Abbiamo parlato di due elementi: l'elemento primo lo Spirito sulle acque, lo Spirito Creatore; c'è un altro elemento nelle parole dell'Annunciazione.
L’angelo dice a Maria: «La potenza dell’Altissimo ti coprirà con la sua ombra». E’ un richiamo alla nube santa che, durante il cammino dell’esodo, si fermava sulla tenda del convegno, sull’arca dell’alleanza, che il popolo di Israele portava con sé, e che indicava la presenza di Dio (cfr Es 40,40,34-38). Maria, quindi, è la nuova tenda santa, la nuova arca dell’alleanza: con il suo «sì» alle parole dell’arcangelo, Dio riceve una dimora in questo mondo, Colui che l’universo non può contenere prende dimora nel grembo di una vergine.
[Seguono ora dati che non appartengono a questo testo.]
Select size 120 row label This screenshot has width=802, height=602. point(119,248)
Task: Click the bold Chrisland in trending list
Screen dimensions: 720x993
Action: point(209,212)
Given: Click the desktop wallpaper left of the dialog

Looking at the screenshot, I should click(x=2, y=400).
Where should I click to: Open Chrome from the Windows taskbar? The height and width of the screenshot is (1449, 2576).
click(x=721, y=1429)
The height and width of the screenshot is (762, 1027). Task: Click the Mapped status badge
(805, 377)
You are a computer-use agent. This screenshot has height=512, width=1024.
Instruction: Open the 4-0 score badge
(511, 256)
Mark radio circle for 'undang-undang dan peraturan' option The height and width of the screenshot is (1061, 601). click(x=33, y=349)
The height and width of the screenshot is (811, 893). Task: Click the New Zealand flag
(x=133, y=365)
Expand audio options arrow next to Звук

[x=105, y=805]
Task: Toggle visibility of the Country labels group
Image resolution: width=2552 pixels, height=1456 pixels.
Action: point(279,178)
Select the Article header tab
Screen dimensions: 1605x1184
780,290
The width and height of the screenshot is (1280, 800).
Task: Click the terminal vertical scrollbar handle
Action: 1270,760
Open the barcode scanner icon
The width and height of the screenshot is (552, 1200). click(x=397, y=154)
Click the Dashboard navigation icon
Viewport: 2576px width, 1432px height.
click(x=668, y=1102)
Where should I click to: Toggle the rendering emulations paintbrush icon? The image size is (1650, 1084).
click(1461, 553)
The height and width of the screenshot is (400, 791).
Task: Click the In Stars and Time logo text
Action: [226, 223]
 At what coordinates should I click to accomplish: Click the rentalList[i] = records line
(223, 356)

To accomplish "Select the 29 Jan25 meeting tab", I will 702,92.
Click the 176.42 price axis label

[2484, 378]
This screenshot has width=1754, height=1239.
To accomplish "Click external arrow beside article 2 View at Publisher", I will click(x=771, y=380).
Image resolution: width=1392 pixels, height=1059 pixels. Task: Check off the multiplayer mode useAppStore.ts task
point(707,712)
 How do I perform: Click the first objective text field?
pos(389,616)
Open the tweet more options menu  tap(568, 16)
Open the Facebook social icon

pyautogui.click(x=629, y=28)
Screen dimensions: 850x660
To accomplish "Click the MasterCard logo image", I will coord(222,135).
Ritorniamo allora alla questione da cui siamo partiti, quella sull’origine di Gesù, sintetizzata dalla domanda di Pilato: «Di dove sei tu?». Dalle nostre riflessioni appare chiara, fin dall’inizio dei Vangeli, qual è la vera origine di Gesù: Egli è il Figlio Unigenito del Padre, viene da Dio. Siamo di fronte al grande e sconvolgente mistero che celebriamo in questo tempo di Natale: il Figlio di Dio, per opera dello Spirito Santo, si è incarnato nel seno della Vergine Maria. E’ questo un annuncio che risuona sempre nuovo e che porta in sé speranza e gioia al nostro cuore, perché ci dona ogni volta la certezza che, anche se spesso ci sentiamo deboli, poveri, incapaci davanti alle difficoltà e al male del mondo, la potenza di Dio agisce sempre e opera meraviglie proprio nella debolezza. La sua grazia è la nostra forza (cfr 2 Cor 12,9-10).
Grazie.
SALUTO AI PELLEGRINI DI LINGUA ITALIANA
A tutti i pellegrini di lingua italiana presenti a questa prima Udienza Generale del 2013 porgo un cordiale augurio di serenità e di bene per il nuovo anno. In particolare, saluto le Missionarie della Scuola dell’Unione di Santa Caterina da Siena partecipanti al Capitolo Generale, esortandole a crescere nel loro generoso impegno di testimonianza evangelica. Saluto i fedeli di Trasacco, accompagnati dal loro Pastore Mons. Pietro Santoro, e quelli della parrocchia del Buon Pastore di Caserta, invitando ciascuno a coltivare verso il prossimo quell’amore divino capace di rinnovare il mondo. Saluto con speciale affetto e gioia i Ministranti della Diocesi di Tempio-Ampurias: cari amici, il vostro servizio all’altare è un compito importante, che vi permette di essere particolarmente vicini al Signore e di crescere in un’amicizia vera e profonda con Lui; comunicate anche ai vostri coetanei il dono di questa amicizia.
Saluto, infine, i giovani, i malati e gli sposi novelli. A voi, cari giovani, auguro di saper considerare ogni giorno del nuovo anno come un dono di Dio, da accogliere con riconoscenza e da vivere con rettitudine. A voi, cari malati, il nuovo anno porti consolazione nel corpo e nello spirito. E voi, cari sposi novelli, ponetevi alla scuola della Santa Famiglia di Nazareth, per imparare a realizzare un’autentica comunione di vita e d’amore.